Göç sorununda gerçekler ve gerçek çözümler
İstanbul Sözleşmesi’ni feshedenler ve kadın örgütlerine saldıranlar, şirketlerin karlarına kar katıp bizi yoksullaştıranlar mülteciler değil iktidardır.
Kaynak: Evrensel
Esra Can AŞKIN
Havin TORGUT
Eyüp/İstanbul
İki hafta önce dergimizde çıkan yazımızdan sonra Eyüp’teki parklarda gençlerle bir anket yaptık. Söze anket konusu hakkında ipucu vermeden “Güncel siyaset hakkında semtimizde yaşayan gençler neler düşünüyor merak ettik” diye başladık. Gençlerin hepsinin belli ki söyleyecek sözü vardı ki bizi geri çevirmeden kabul ettiler. İlk iki soru anketi yapma amacımıza dair onlara doğrudan bilgi vermiyordu. Önce onlara göre Türkiye'nin en büyük üç sorununu sorduk. Düşünmeden hepsi ekonomi, zamlar, pahalılık, yaşam koşulları veya enflasyon dedi ilk olarak. İlk sorun hepsi için ekonomik krizdi. Diğer cevaplar çoğunlukla eğitim sistemi, göçmenler, yönetim biçimi ve adaletsizlik oldu. 85 kişiden 39’u göçmenleri sorun olarak görüyordu.

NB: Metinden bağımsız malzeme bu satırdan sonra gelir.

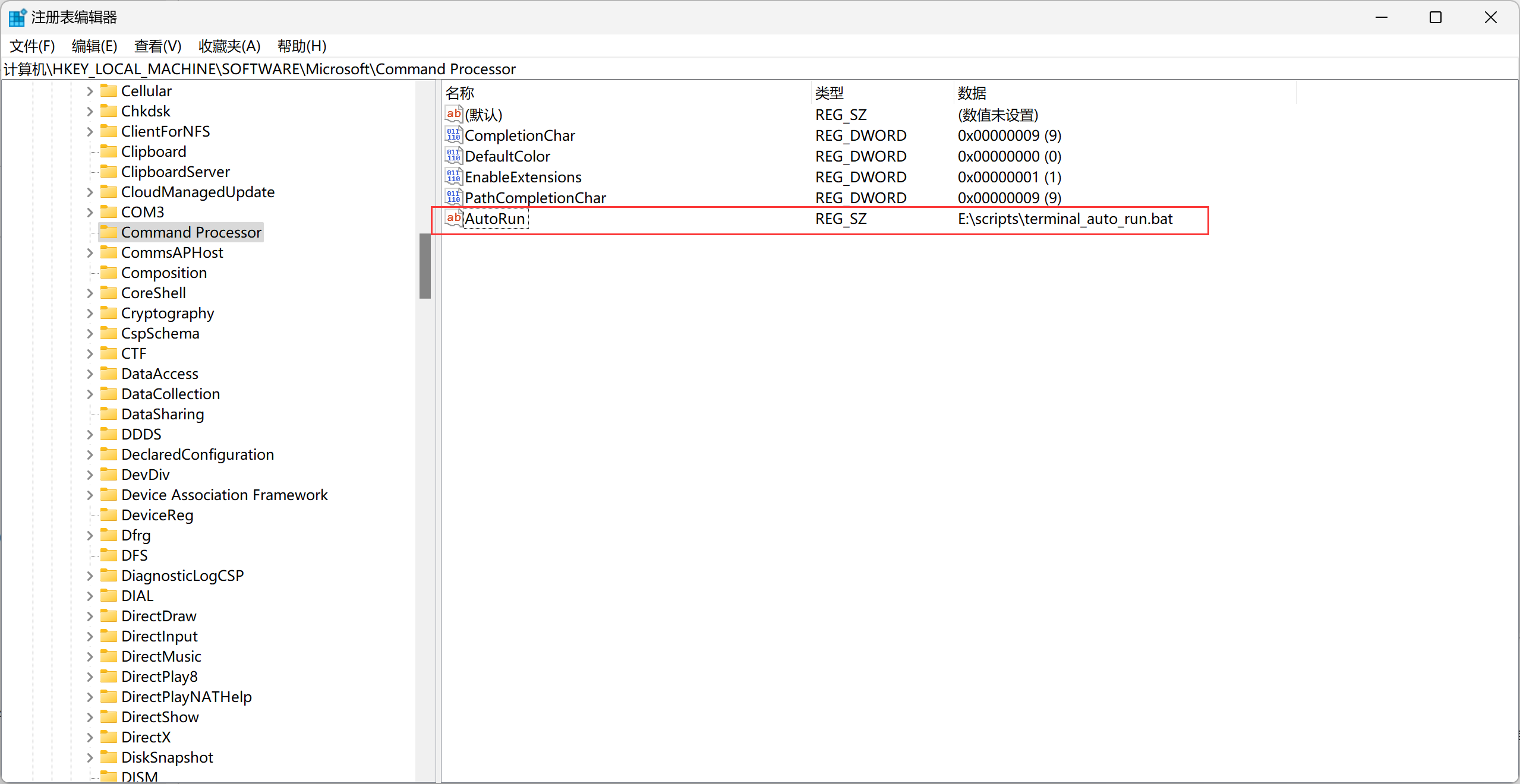Sort by the 名称 column header
This screenshot has width=1520, height=784.
coord(460,93)
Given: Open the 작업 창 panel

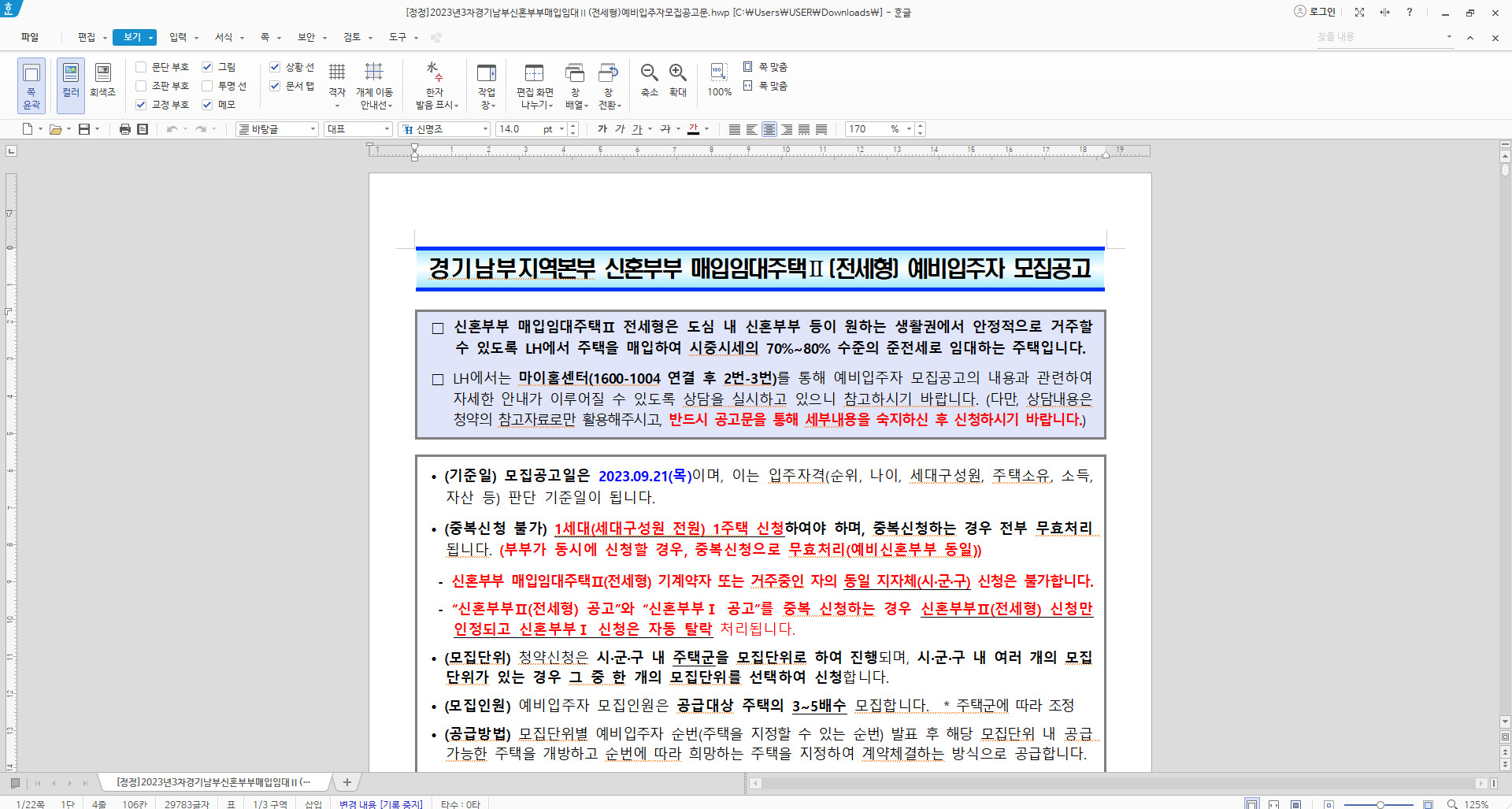Looking at the screenshot, I should (x=486, y=79).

İkinci soruda da gençlerin güvendikleri haber kaynaklarını öğrenmek istedik. Ankete katılan çoğu lise öğrencisinin büyük çoğunluğu televizyon kanallarını kaynak olarak kullanıyor. Öte yandan başta Twitter olmak üzere sosyal medya akış/keşfet bölümleri gençler arasında fazlaca kullanılan kaynaklar. Birçoğu ailesinin kullandığı habere ulaşma kaynakları dışında henüz kendilerine özgü bir kaynak edinmemiş durumda.
Üçüncü soruda “Göçmenlerle günlük hayatta en çok nerelerde karşılaşıyorsunuz?” diye sorduk. İlk soruda sorun olarak göçmenler cevabı vermeyen gençler dahi her yerdeler demeye başlıyor. Toplu taşıma, kent merkezleri, sokağım ve market cevabını alıyoruz. Kendilerinin de sosyalleştikleri mekân park olduğu için park cevabı çok geliyor. Bunun dışında meslek liseli ve işçi gençlerden iş yeri cevabı da geldi.
GENÇLERİN ÇOĞU ÇÖZÜMSÜZLÜĞÜ ÇÖZÜM OLARAK GÖRÜYOR
Dördüncü soruda Türkiye’nin göç politikalarını sorduk. Gençlerin yaklaşık yüzde doksanı genel seçimlerde sonuçları etkileyecek faktör olarak göç politikalarını gördüğünü söyledi. Burada vatandaşlık verildiğine dair rahatsızlıklar, İslam Cumhuriyeti kurulacak düşüncesi, AB’den ödenek alabilmek ve emek gücünü ucuzlatmak için yapılıyor cevaplarıyla karşılaştık.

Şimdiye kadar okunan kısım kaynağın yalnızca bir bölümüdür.